Center around pain points: Your podcast should be centered around topics directly connected to your ICP's pain points and aspirations. Don't talk about anything else. Don't talk about things they don't care about. You want them hooked.

4. Create Your Format and Schedule

Predefined format: I stick with 30-minute interviews and shorter solo authority-building episodes (like this one) that are 15-20 minutes. Keep them snackable and super tactical. Let's call them "snack-tical." (That was a dumb joke and I regret nothing.)

Consistent cadence: Minimum one episode per week, but ideal momentum is two or more. When we looked at our engagement and lead flow, it always increased when we went from two to three episodes per week. Shocking, right? More volume equals more engaged audience.

5. Launch Smart

Front-load 10 episodes: Pre-record 10 episodes before launch. People want to binge. If they hear one episode and it's good, they want more. If they check and find more content, they'll become much more endeared to your podcast. They'll create habits around it and add it to their Spotify favorites.

How many times have you looked for another episode only to realize the creators only did three episodes back in 2022? There's a graveyard of podcasts out there. Don't contribute to it.

6. Master Your Outreach

Your podcast will be kept alive by your ICP. They're listening, but they're not necessarily listening to you. They're listening to themselves and other ICPs you're inviting onto the podcast.

Start with relationships:

  • Current clients and existing relationships for easy conversations upfront

  • Past clients (if the relationship ended well) to reconnect and potentially reopen opportunities

  • Power referral partners who know lots of people in your space

Ask referral partners: "I'm starting a podcast specifically for [ICP]. Can you connect me with five to 10 [ICPs] you know who would be great guests?"

7. Keep the Tech Simple

Don't focus too much on tech and infrastructure. Start dead simple:

  • Recording: I use Riverside (super easy with AI editing tools)

  • Hosting: Buzzsprout (syndicates to all platforms with dynamic content insertion)

  • Music: Use royalty-free catalogs or generate with AI (I'm a professional musician and I used AI because I didn't want friction)

You can run this three ways:

  1. Solo: Handle everything yourself (outreach, interviews, editing, posting, follow-ups)

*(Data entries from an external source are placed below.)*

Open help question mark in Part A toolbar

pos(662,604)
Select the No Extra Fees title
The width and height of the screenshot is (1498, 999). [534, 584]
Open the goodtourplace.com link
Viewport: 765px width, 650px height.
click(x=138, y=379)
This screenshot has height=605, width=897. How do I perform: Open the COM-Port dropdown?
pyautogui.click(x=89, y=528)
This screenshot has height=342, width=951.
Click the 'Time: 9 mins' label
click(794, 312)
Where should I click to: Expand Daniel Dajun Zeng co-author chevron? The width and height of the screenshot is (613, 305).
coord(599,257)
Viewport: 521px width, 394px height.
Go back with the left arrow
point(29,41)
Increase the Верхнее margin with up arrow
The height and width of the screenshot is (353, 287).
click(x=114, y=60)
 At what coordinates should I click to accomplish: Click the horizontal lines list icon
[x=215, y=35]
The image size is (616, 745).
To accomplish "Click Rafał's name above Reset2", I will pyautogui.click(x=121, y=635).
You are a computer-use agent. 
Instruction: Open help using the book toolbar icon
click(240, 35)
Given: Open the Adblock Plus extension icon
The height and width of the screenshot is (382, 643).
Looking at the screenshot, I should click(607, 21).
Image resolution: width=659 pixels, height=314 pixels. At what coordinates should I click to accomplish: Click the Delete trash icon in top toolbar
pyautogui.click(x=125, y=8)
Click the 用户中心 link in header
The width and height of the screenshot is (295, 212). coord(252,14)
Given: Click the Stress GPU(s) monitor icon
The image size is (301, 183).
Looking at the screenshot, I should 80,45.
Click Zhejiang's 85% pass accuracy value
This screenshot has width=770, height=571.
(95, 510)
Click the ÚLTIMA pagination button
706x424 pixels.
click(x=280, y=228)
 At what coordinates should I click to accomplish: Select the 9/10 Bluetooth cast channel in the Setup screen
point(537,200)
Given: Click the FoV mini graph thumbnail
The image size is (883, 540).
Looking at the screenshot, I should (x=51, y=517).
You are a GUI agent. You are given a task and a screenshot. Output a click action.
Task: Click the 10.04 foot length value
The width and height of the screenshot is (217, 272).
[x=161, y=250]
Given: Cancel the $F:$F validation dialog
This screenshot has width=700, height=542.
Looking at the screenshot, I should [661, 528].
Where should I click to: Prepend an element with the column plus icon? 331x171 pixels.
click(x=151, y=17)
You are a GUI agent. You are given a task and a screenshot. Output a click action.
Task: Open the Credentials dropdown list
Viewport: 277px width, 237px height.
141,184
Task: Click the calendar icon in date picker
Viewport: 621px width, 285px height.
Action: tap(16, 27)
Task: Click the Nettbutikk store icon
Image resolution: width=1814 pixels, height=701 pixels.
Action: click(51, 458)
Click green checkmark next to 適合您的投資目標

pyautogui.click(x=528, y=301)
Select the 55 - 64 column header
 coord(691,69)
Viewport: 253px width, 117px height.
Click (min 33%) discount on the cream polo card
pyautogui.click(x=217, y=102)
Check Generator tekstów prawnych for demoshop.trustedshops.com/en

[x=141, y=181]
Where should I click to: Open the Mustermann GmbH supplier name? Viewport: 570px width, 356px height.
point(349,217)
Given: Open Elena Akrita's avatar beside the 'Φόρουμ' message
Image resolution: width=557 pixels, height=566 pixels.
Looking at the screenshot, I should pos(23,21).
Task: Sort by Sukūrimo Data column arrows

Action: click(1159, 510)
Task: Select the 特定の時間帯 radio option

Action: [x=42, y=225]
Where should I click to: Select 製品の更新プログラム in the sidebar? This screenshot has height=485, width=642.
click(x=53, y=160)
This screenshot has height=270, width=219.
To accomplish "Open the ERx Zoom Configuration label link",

  2. You + Assistant: You host and handle relationships, they handle outreach, booking, editing, and posting

  3. You + Assistant + Sales: Once your process is solid, add sales staff for outreach and nurturing while you focus on building trust and relationships

This Is All You Need

Everything I've covered is literally all you need to start your strategic podcast. I've given you the step-by-step process and ground rules. This is the same framework I coach agencies on to start their own strategic podcasts.

If you want to learn more about this system, visit agencyuplift.co/ppf (Podcast Pipeline Framework) to see if this might be right for you.

The bottom line? A strategic podcast focused on your ICP can transform your agency. It worked for us, and it can work for you too.